In fact, Human Rights Watch is one of several organizations that documented likely war crimes carried out by the Saudi-led coalition in Yemen. It is true that the Saudis make it very difficult for outside groups and journalists to gain access to the country because they don’t want this to be known, and they deliberately stymied an independent investigation into war crimes in Yemen at the U.N. with U.S. and allied acquiescence. Nonetheless, HRW and others have investigated the effects of the coalition’s indiscriminate bombing campaign along with the crimes committed by all parties to the conflict. They have ample proof that the Saudi-led coalition has carried out numerous strikes on civilian areas in violation of international law. They have also said that the coalition may be guilty of crimes against humanity because of the pattern of targeting civilian areas. Kenneth Roth, the executive director of Human Rights Watch, reacted to the coalition spokesman’s claims:

The Saudis have moved from brazenly denying that civilians were killed by their attacks to feigning concern for the victims, but it doesn’t change that they have been working overtime to avoid accountability for their crimes over the last year. Unfortunately, they were able to use this interview to do the same thing.

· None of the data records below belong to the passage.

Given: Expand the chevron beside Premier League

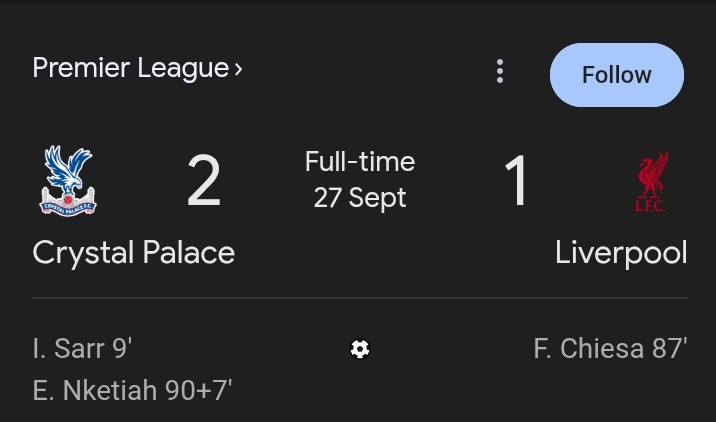Looking at the screenshot, I should coord(238,69).
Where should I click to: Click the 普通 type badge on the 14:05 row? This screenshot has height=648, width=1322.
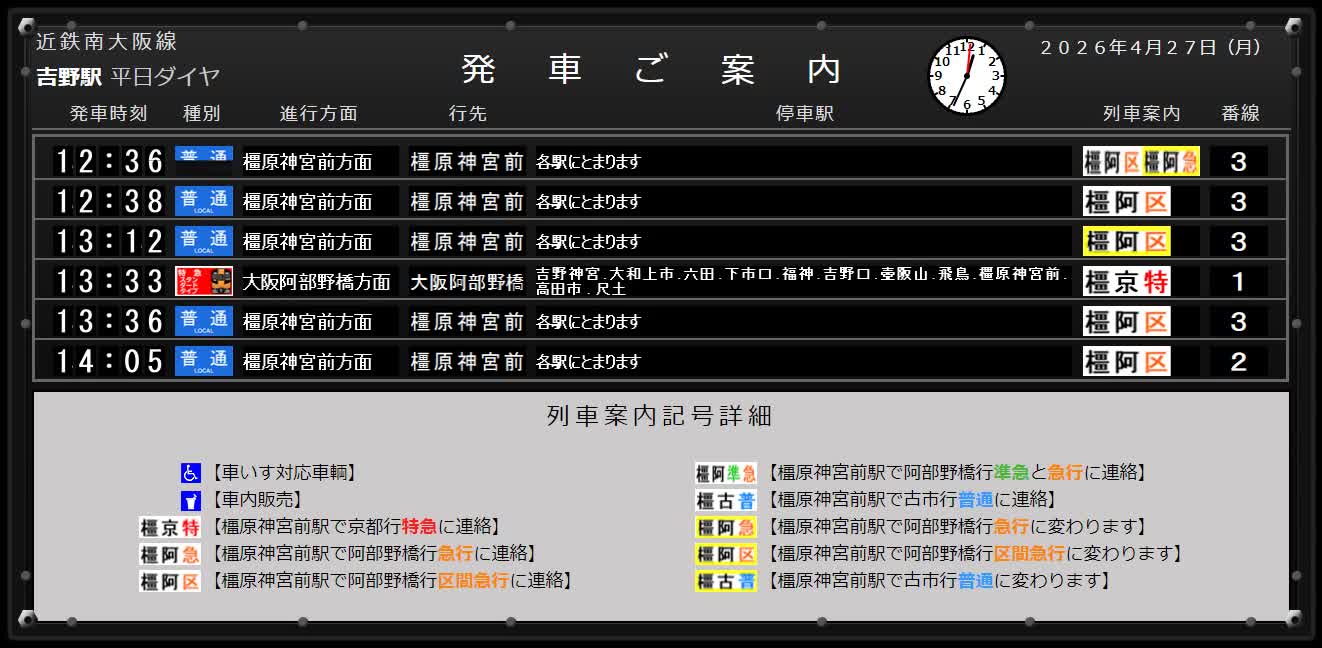(x=204, y=361)
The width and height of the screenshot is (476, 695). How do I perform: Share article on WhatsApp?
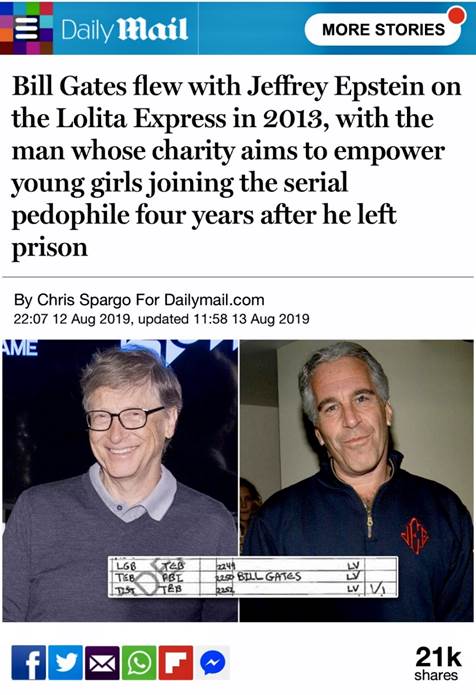[139, 663]
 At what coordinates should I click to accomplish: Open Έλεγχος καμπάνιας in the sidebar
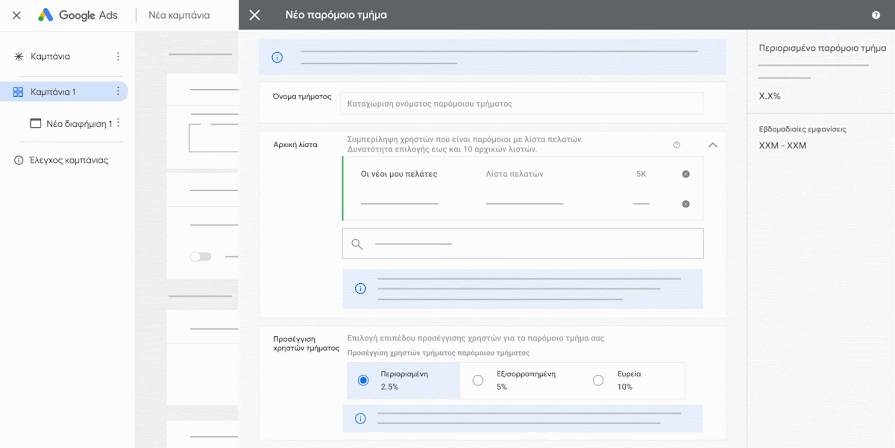68,160
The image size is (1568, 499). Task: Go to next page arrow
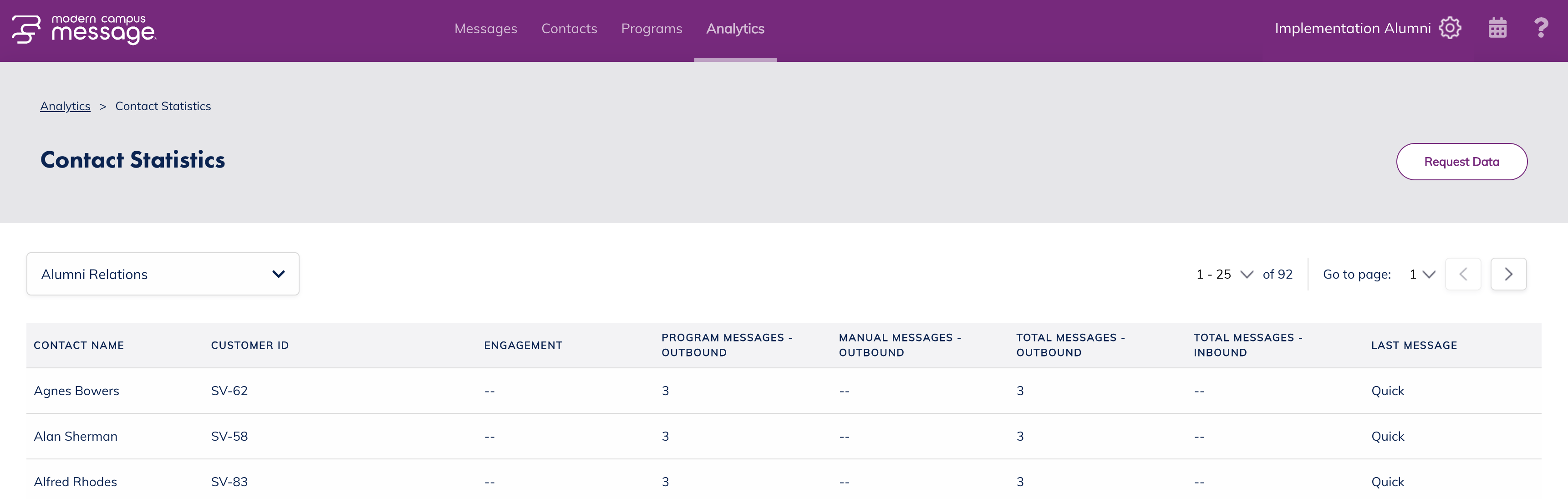click(x=1508, y=275)
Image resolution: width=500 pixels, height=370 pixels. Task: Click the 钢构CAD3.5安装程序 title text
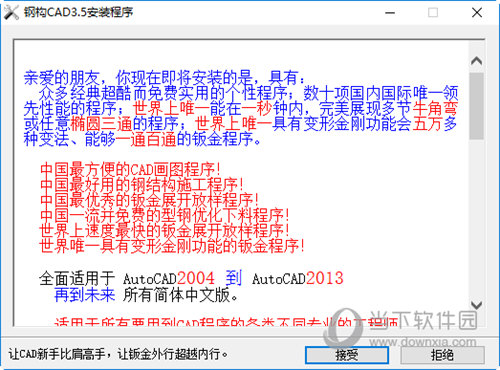pos(78,12)
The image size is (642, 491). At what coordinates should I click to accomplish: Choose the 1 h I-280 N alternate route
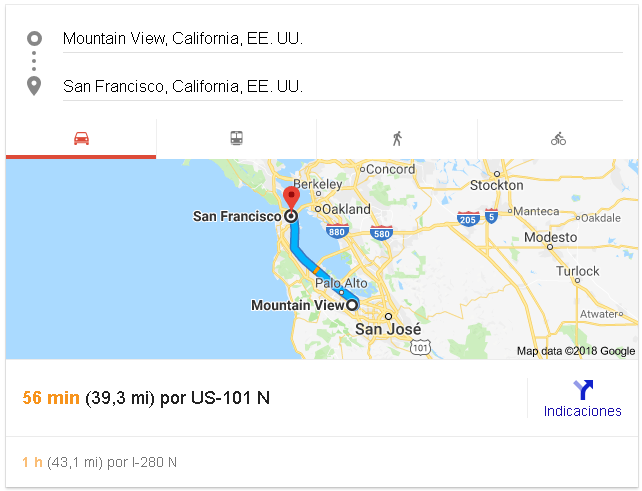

The other troubling thing about this interview is that the Saudi spokesman isn’t pressed on any of his statements, and he is asked the softest, least challenging questions imaginable under the circumstances. When he claims that his government views Yemenis as neighbors, an appropriate response might have been: “So why have you been starving your neighbors with a blockade for the last thirteen months?” Regrettably, the coalition’s blockade and its effects are never mentioned in the interview. The interviewer also asks whether the “Saudi intervention has improved things,” but that is the wrong question to ask. The spokesman should have been forced to defend the enormous harm that the intervention has plainly done and the yawning gap between the coalition’s stated goals and what it has done. The interviewer mentions that thousands of those killed since last March have been civilians, but neglects to inform the audience that most of these have been killed by coalition bombs.

The war on Yemen gets very little coverage, and I don’t expect one interview to be able to remedy that problem. I understand that there is only so much time that is going to be dedicated to covering this story, but that makes it all the more important that the spokesman for the Saudi-led coalition is presented with questions that will cut to the heart of the story as quickly as possible. The Saudi spokesman was able to get away with lying to NPR’s audience, and there was little or no attempt to call him on it.